An M&A break for chip vendors

Contact: Scott Denne

Intel’s $15.3bn acquisition of Mobileye, which closed today, extended a wave of big-ticket semiconductor deals into 2017, but only barely. Since that transaction’s announcement, only one other $1bn-plus chip purchase has printed, putting 2017 on pace to have the fewest such deals since 2013. There’s little indication that the rate of big semi acquisitions will pick up through the rest of the year.

Toshiba is currently seeking to sell its flash business, which would easily fetch more than $1bn and bring this year’s total of 10-digit purchases to three, leaving it far below recent category totals. Last year’s largest chip transactions – Qualcomm’s $39.2bn reach for NXP Semiconductors (a deal that an activist investor is pushing to renegotiate) and SoftBank’s $32.4bn pickup of ARM – featured two among the 11 companies that fetched more than $1bn. The previous year saw nine such companies get bought.

Two consecutive record years of dealmaking in the category have left behind a dearth of targets for would-be buyers. According to 451 Research’s M&A KnowledgeBase, acquirers spent $116bn on chip vendors last year, breaking the previous year’s record of $90bn – a number that itself was more than double the previous record set in 2006. And since venture capitalists have been absent from the market for a decade, the pool of companies that could command such a price has shrunk notably.

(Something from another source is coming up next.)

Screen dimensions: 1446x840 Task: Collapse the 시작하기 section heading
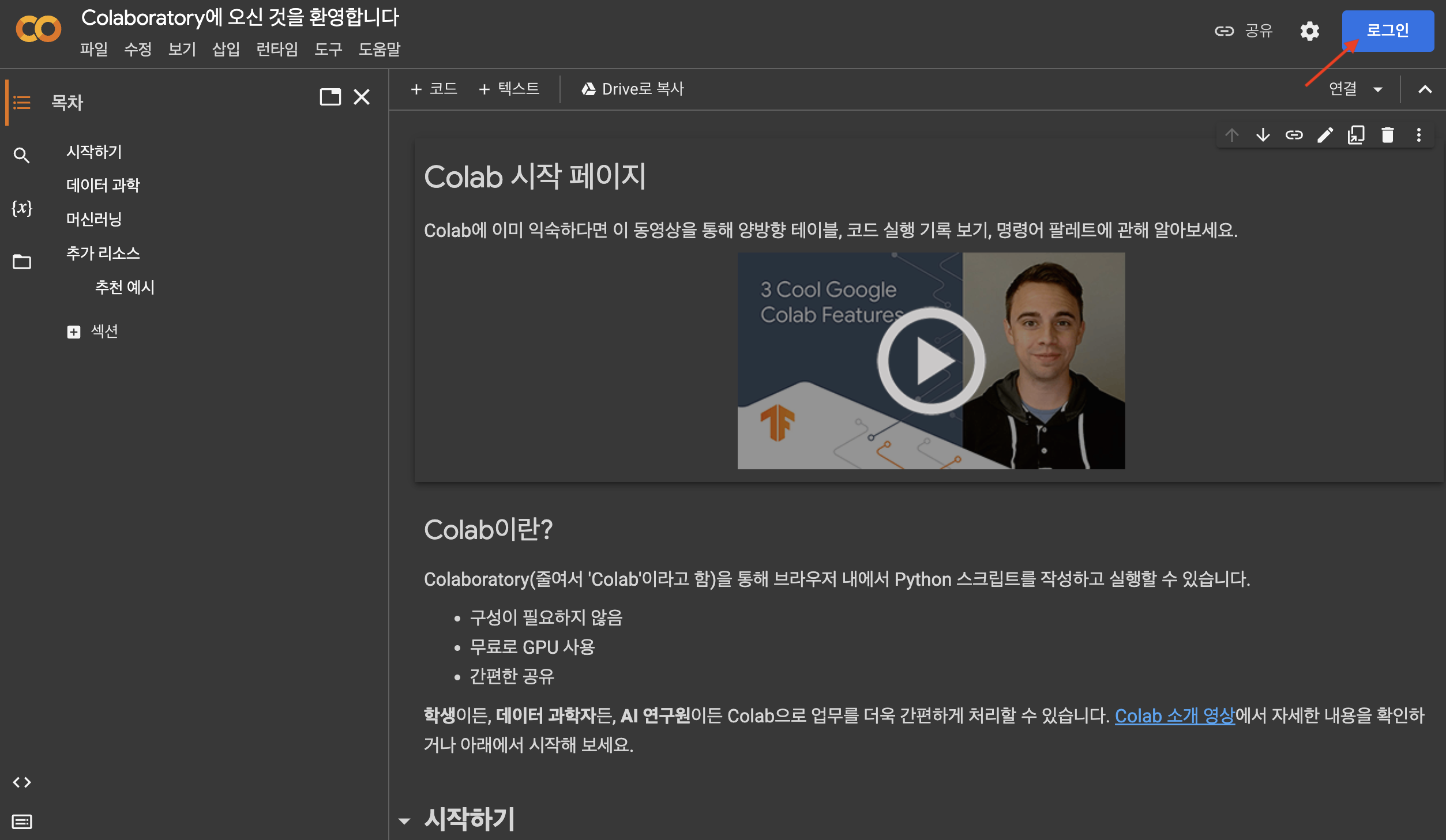pos(405,820)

For those potential targets that remain, a run-up in stock prices makes a surge of big deals seem unlikely. The 43% growth in the PHLX Semiconductor index in the past 12 months has outpaced the broader Nasdaq by 20 percentage points. Accelerating stock prices make companies less inclined to launch a sale process or divest large units and the rising multiples that come with a rising stock won’t appeal to buyout shops – the driving force behind this year’s tech M&A market.